Die Belastung für die Anwohner mit Emissionen, Lärm und dem zu erwartenden Schwerlastverkehr im Wohngebiet sei übermäßig. „Zudem kommt es zu einem Wertverlust der Grundstücke, der das Lebenswerk vieler Menschen gefährdet, die dort ihre Häuser gebaut oder saniert haben und nun eine solche Anlage vor die Nase gesetzt bekommen“, macht Link klar.

Die schmale Straße – eine 30er-Zone – sei für den Schwerlastverkehr völlig ungeeignet. Erst müsste sich der Baustellenverkehr durchzwängen. Dann die Hackgut-Anlieferungen. Mindestens ein, wenn nicht sogar mehrere Lkw mit Pellets oder Hackschnitzeln müssten das Biomasseheizwerk täglich beliefern. Ein Abbiegen der Lkw von der Hauptstraße auf die enge Pölchinger Straße, noch dazu in unmittelbarer Nähe eines Discounters, werde zum Verkehrschaos führen.

Idealer Standort für eine Energiezentrale? Nach einer Voranalyse der Planer bieten sich links (A) und rechts (B) der Pölchinger Straße die besten Voraussetzungen für den Bau eines Biomasseheizwerkes.

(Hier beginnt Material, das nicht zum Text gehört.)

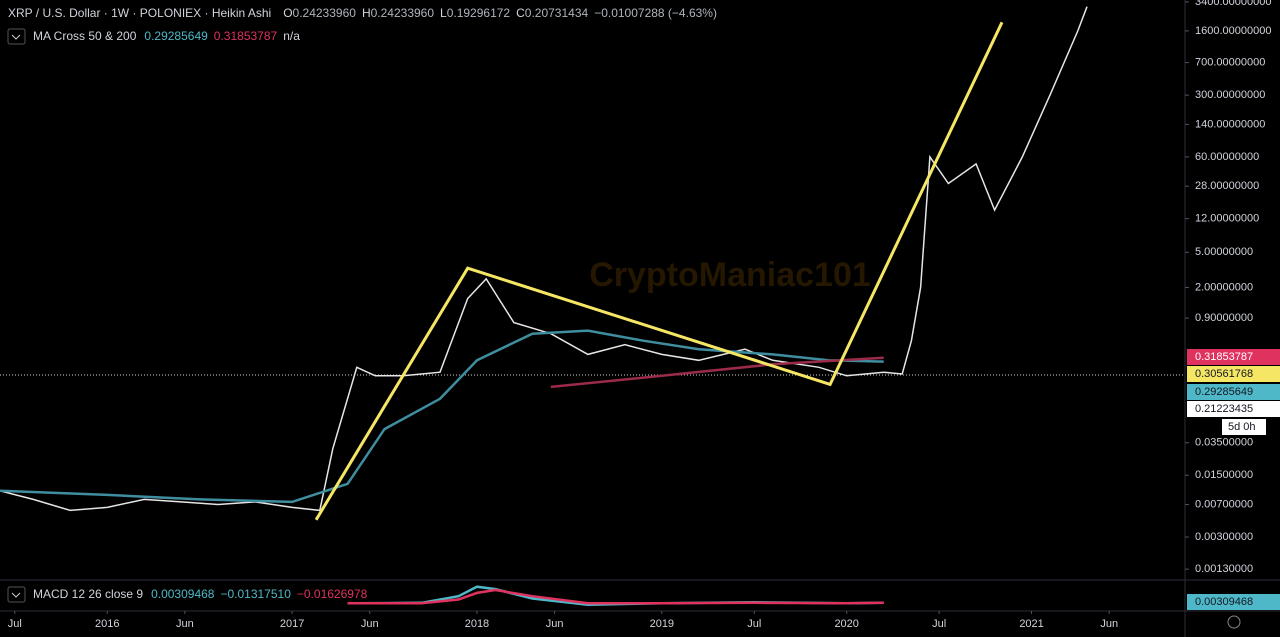 The height and width of the screenshot is (637, 1280). I want to click on watermark: CryptoManiac101, so click(730, 275).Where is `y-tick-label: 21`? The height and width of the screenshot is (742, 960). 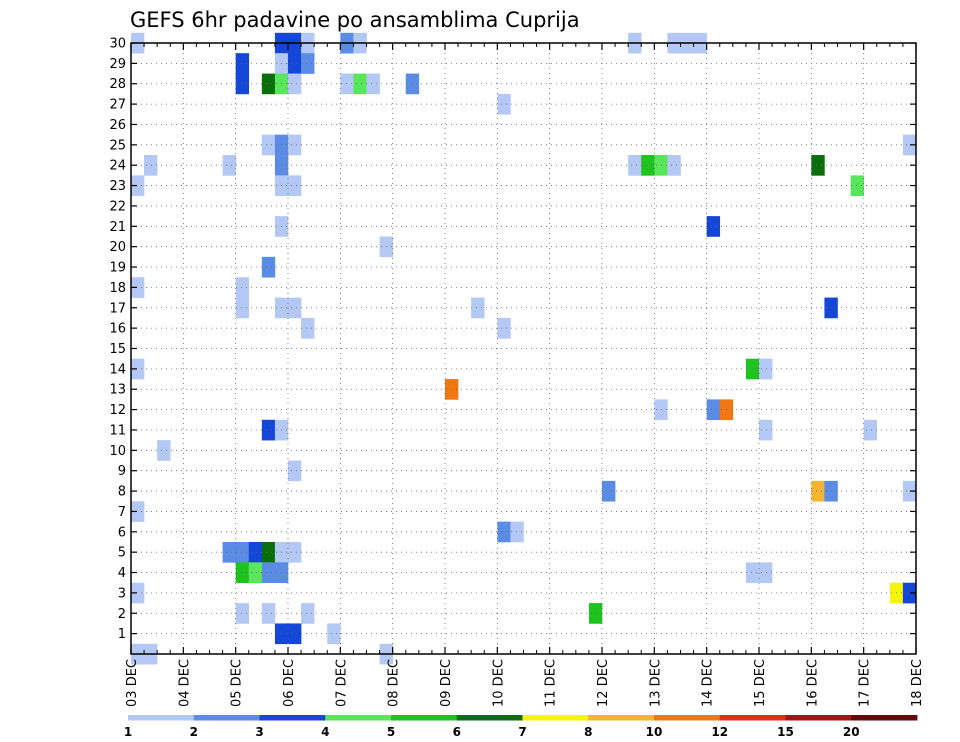
y-tick-label: 21 is located at coordinates (118, 228).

454 Unterschriften sind für Bürgerbegehren nötig

Michael Link bereitet mit Gleichgesinnten das Bürgerbegehren vor. Dafür sammeln sie gerade Unterschriften. „Nach der Gemeindeordnung brauchen wir 454, also zehn Prozent der aktuell 4540 wahlberechtigen Aschauer Bürger“, informiert Link. Die Gemeindeordnung gibt die Regularien vor: Sobald das Bürgerbegehren in der Gemeindeverwaltung eingereicht ist, sollte der Gemeinderat innerhalb von vier Wochen entscheiden, ob es zulässig ist. Bei einer positiven Beschlussfassung muss der Bürgerentscheid innerhalb von drei Monaten stattfinden.

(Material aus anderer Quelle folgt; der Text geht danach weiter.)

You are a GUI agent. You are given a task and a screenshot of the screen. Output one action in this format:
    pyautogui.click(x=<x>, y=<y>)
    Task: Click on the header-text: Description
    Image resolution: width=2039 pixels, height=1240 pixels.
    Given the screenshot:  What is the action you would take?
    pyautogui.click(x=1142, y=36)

Standort D befindet sich an der Straße zwischen Aschau und Frasdorf, unterhalb der Baumgruppe (rechts). Davon betroffen wären vor allem die Anwohner im Ortsteil Fellerer.

Das Bürgerbegehren stellt die Frage, ob auf den landwirtschaftlichen Flächen an der Pölchinger Straße – und zwar an den möglichen Standorten A, B und D – privilegierte Gebäude wie zum Beispiel eine Biomassekesselanlage für die Nahwärmeversorgung gebaut werden sollen. Nach den Regeln der Gemeindeordnung darf der Gemeinderat nach Einreichung des Bürgerbegehrens keinen Beschluss fassen, der diese drei Standorte betrifft. Vielmehr würde es den 4540 wahlberechtigten Aschauer Bürgern obliegen, diese Standorte auszuschließen oder auch nicht. Der Bürgerentscheid hat die Wirkung eines Gemeinderatsbeschlusses. Er ist für ein Jahr bindend für Gemeinderat und -verwaltung.